▶ **MATERIAL FOR THIS EXERCISE**:

═══

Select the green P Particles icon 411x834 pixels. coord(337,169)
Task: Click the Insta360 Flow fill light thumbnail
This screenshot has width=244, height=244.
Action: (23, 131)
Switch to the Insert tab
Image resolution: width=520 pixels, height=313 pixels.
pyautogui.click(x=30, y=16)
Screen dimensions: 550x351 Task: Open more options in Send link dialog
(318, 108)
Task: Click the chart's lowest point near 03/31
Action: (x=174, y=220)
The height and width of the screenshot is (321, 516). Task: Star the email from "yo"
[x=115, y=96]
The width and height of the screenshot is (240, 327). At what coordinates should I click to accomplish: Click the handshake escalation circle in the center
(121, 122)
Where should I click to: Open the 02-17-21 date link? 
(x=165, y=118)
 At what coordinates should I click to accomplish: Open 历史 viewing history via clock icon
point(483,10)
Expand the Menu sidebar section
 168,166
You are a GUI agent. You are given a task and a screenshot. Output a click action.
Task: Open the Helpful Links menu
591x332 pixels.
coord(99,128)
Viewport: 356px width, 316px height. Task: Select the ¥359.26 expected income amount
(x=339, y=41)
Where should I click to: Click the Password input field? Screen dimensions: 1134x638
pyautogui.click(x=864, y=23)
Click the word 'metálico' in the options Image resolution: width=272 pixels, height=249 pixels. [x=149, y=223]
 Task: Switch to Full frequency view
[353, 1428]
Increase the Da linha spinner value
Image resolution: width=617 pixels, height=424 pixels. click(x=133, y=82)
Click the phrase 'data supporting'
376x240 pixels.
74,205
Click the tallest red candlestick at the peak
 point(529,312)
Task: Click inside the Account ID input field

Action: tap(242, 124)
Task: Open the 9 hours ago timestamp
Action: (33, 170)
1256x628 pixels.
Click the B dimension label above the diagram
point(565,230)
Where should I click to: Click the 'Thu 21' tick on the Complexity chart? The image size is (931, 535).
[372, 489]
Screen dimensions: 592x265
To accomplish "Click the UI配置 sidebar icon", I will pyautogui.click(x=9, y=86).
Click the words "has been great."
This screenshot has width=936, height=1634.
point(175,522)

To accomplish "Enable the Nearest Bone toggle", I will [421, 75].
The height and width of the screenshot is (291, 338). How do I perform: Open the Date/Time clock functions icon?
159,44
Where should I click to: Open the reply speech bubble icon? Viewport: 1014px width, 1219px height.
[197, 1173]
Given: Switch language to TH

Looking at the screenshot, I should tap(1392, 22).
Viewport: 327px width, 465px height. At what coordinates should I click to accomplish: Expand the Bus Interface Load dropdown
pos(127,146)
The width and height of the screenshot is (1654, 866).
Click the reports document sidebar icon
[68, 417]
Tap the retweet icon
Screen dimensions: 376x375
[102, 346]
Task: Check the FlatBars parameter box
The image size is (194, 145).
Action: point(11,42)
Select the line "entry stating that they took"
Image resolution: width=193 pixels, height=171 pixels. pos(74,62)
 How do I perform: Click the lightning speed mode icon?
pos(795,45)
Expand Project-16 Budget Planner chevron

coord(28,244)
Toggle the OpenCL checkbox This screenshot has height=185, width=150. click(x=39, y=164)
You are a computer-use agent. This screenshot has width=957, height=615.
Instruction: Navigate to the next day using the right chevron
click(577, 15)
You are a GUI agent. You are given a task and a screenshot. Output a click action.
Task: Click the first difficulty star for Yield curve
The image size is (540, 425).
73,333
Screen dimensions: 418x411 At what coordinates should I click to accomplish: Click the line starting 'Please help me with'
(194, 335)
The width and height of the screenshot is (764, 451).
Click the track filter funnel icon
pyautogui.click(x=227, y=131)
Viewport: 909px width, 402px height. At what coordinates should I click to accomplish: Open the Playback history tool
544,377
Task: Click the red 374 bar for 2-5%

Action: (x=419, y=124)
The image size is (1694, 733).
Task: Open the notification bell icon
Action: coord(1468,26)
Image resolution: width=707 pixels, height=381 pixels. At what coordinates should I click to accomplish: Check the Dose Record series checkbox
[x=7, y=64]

═══

▶ **INSTRUCTIONS FOR THE TASK**:
Would you output all the records above exactly as written?

▶ **FINISHED TASK**:
Select the green P Particles icon 411x834 pixels. coord(337,169)
Task: Click the Insta360 Flow fill light thumbnail
This screenshot has width=244, height=244.
Action: (23, 131)
Switch to the Insert tab
Image resolution: width=520 pixels, height=313 pixels.
pyautogui.click(x=30, y=16)
Screen dimensions: 550x351 Task: Open more options in Send link dialog
(318, 108)
Task: Click the chart's lowest point near 03/31
Action: (x=174, y=220)
The height and width of the screenshot is (321, 516). Task: Star the email from "yo"
[x=115, y=96]
The width and height of the screenshot is (240, 327). At what coordinates should I click to accomplish: Click the handshake escalation circle in the center
(121, 122)
Where should I click to: Open the 02-17-21 date link? 
(x=165, y=118)
 At what coordinates should I click to accomplish: Open 历史 viewing history via clock icon
point(483,10)
Expand the Menu sidebar section
 168,166
You are a GUI agent. You are given a task and a screenshot. Output a click action.
Task: Open the Helpful Links menu
591x332 pixels.
coord(99,128)
Viewport: 356px width, 316px height. Task: Select the ¥359.26 expected income amount
(x=339, y=41)
Where should I click to: Click the Password input field? Screen dimensions: 1134x638
pyautogui.click(x=864, y=23)
Click the word 'metálico' in the options Image resolution: width=272 pixels, height=249 pixels. [x=149, y=223]
 Task: Switch to Full frequency view
[353, 1428]
Increase the Da linha spinner value
Image resolution: width=617 pixels, height=424 pixels. click(x=133, y=82)
Click the phrase 'data supporting'
376x240 pixels.
74,205
Click the tallest red candlestick at the peak
 point(529,312)
Task: Click inside the Account ID input field

Action: tap(242, 124)
Task: Open the 9 hours ago timestamp
Action: (33, 170)
1256x628 pixels.
Click the B dimension label above the diagram
point(565,230)
Where should I click to: Click the 'Thu 21' tick on the Complexity chart? The image size is (931, 535).
[372, 489]
Screen dimensions: 592x265
To accomplish "Click the UI配置 sidebar icon", I will pyautogui.click(x=9, y=86).
Click the words "has been great."
This screenshot has width=936, height=1634.
point(175,522)

To accomplish "Enable the Nearest Bone toggle", I will [421, 75].
The height and width of the screenshot is (291, 338). How do I perform: Open the Date/Time clock functions icon?
159,44
Where should I click to: Open the reply speech bubble icon? Viewport: 1014px width, 1219px height.
[197, 1173]
Given: Switch language to TH

Looking at the screenshot, I should tap(1392, 22).
Viewport: 327px width, 465px height. At what coordinates should I click to accomplish: Expand the Bus Interface Load dropdown
pos(127,146)
The width and height of the screenshot is (1654, 866).
Click the reports document sidebar icon
[68, 417]
Tap the retweet icon
Screen dimensions: 376x375
[102, 346]
Task: Check the FlatBars parameter box
The image size is (194, 145).
Action: point(11,42)
Select the line "entry stating that they took"
Image resolution: width=193 pixels, height=171 pixels. pos(74,62)
 How do I perform: Click the lightning speed mode icon?
pos(795,45)
Expand Project-16 Budget Planner chevron

coord(28,244)
Toggle the OpenCL checkbox This screenshot has height=185, width=150. click(x=39, y=164)
You are a computer-use agent. This screenshot has width=957, height=615.
Instruction: Navigate to the next day using the right chevron
click(577, 15)
You are a GUI agent. You are given a task and a screenshot. Output a click action.
Task: Click the first difficulty star for Yield curve
The image size is (540, 425).
73,333
Screen dimensions: 418x411 At what coordinates should I click to accomplish: Click the line starting 'Please help me with'
(194, 335)
The width and height of the screenshot is (764, 451).
Click the track filter funnel icon
pyautogui.click(x=227, y=131)
Viewport: 909px width, 402px height. At what coordinates should I click to accomplish: Open the Playback history tool
544,377
Task: Click the red 374 bar for 2-5%

Action: (x=419, y=124)
The image size is (1694, 733).
Task: Open the notification bell icon
Action: coord(1468,26)
Image resolution: width=707 pixels, height=381 pixels. At what coordinates should I click to accomplish: Check the Dose Record series checkbox
[x=7, y=64]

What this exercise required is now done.